Dopo 110 giorni,
Patricia Troncoso, la mapuche cilena che rifiutava il cibo per chiedere diritti
terra e autonomia, sospende la protesta. Michelle Bachelet accetta il dialogo
proposto dai vescovi
di Geraldina Colotti, fonte: Il Manifesto [30 Gennaio 2008]
Patricia Troncoso, la leader dei mapuche cileni in
sciopero della fame da 110 giorni, ha interrotto la sua protesta a un passo
dalla morte, perché il governo di Michelle Bachelet ha deciso di accettare il
dialogo. «Se la mia morte serve alla libertà dei miei fratelli non mi
arrenderò», aveva scritto dal carcere di Angol il 23 dicembre 2007. Allora era
già al settantaquattresimo giorno di digiuno, decisa a continuare finché il
governo cileno non avesse risposto alle richieste dei mapuche: revisione dei
processi agli attivisti – istituiti in base alla legge antiterrorismo, in
vigore dai tempi della dittatura di Pinochet -; riconoscimento dell’autonomia
politica e dei diritti dei popoli indigeni, secondo la direttiva Onu; recupero
delle terre arbitrariamente sottratte ai mapuche in base al «diritto di
conquista»; demilitarizzazione dei territori mapuche, lungo il Bio bio.
Ora tutto questo è di nuovo sul tavolo della trattativa,
al vaglio della commissione interministeriale, istituita appositamente dal
governo cileno.

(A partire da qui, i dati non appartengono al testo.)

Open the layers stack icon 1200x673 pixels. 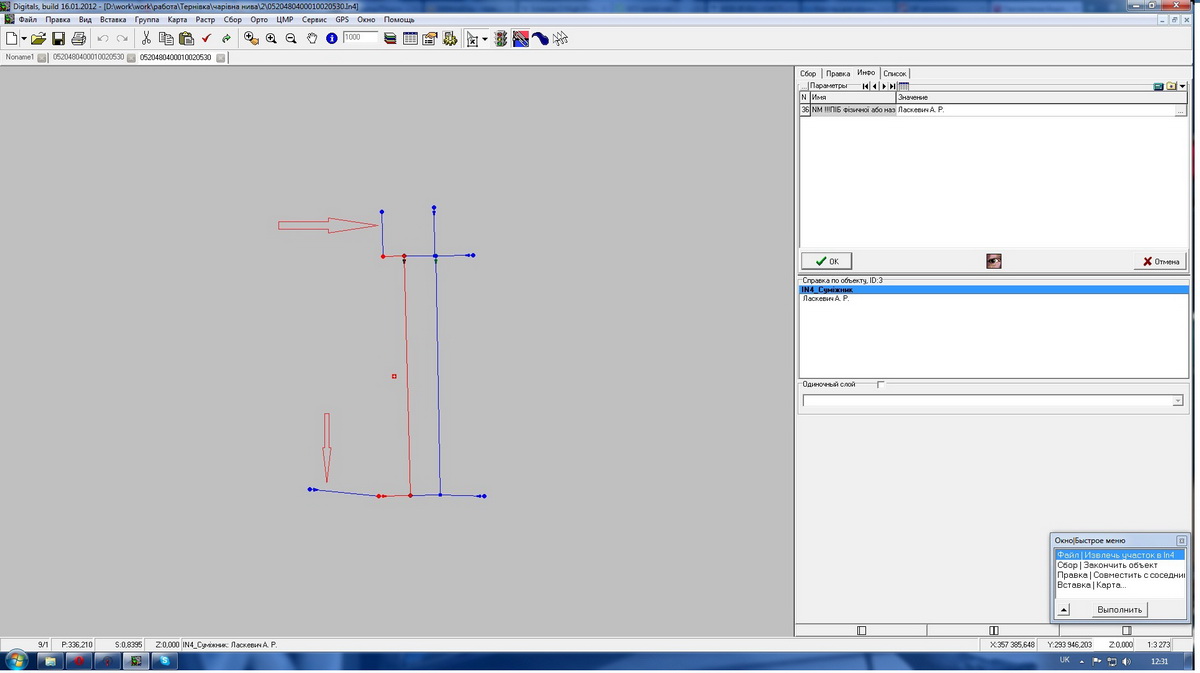coord(390,39)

Ufficialmente, a Patricia non è stata concessa la revisione del
processo, ma solo la possibilità di accedere alle cosiddette misure alternative
alla detenzione a marzo, quando avrà scontato la metà della sua pena (che è di
dieci anni e un giorno). Si tratta, però, di un segnale importante, che
potrebbe aprire una porta, sebbene laterale, a un cambiamento: fino a oggi,
infatti, i mapuche vengono esclusi dai benefici in quanto condannati per
«terrorismo». Per questo, sui giornali cileni, la questione tiene banco. E la
commissione interministeriale moltiplica le rassicurazioni: accettare le
richieste della detenuta mapuche in sciopero non costituirà «un precedente
ricattatorio».
Di fatto, da quattro mesi il governo era stato messo sotto
pressione dall’ampia mobilitazione popolare e dall’eco che lo sciopero della
fame aveva avuto a livello internazionale. Per Patricia si erano mobilitati
autorevoli esponenti del mondo della cultura, premi Nobel come Alfredo Perez
Ezquivel, storici di chiara fama come Gabriel Salazar, movimenti e istanze
governative: tutti chiedevano a Michelle Bachelet di intervenire. All’inizio di
gennaio, quando un giovane dimostrante mapuche era stato ucciso da un
carabiniere, si era mobilitata una delegazione di dieci organizzazioni per i
diritti umani. La centrale dei lavoratori (Cut) aveva denunciato «la brutalità
e il terrorismo dello stato» cileno di cui soffrono le comunità mapuche e aveva
espresso preoccupazione per la situazione dei prigionieri politici. Anche il
presidente Chavez, durante la
Cumbre latinoamericana per l’Alternativa bolivariana delle
Americhe, conclusasi a Caracas nei giorni scorsi, aveva lanciato un appello. E
già dal 12 novembre una delegazione di parlamentari venezuelani aveva visitato
il carcere di Angol, nel sud del Cile, dove allora erano in sciopero della fame
anche altri detenuti mapuche.
Ma l’intervento di mediazione determinante è stato quello
dei vescovi cileni: uno, soprattutto, monsignor Alejandro Goic, presidente
della Conferenza episcopale, che per primo ha instaurato un contatto con
Patricia – soprannominata la
Chepa – attraverso il cappellano dell’ospedale di Chillan,
dove la detenuta era stata trasportata la settimana scorsa e dove, contro la
sua volontà, veniva alimentata artificialmente. «I mapuche sono un popolo
paficico con cui bisogna dialogare – ha detto Goic – io lavoro con loro nella
zona di Osorno». Anche Patricia Troncoso, che stava per farsi suora, era andata
fra i mapuche per convertirli. Ma poi, la coinvolgente spiritualità di quel
popolo antico ed oppresso l’aveva conquistata.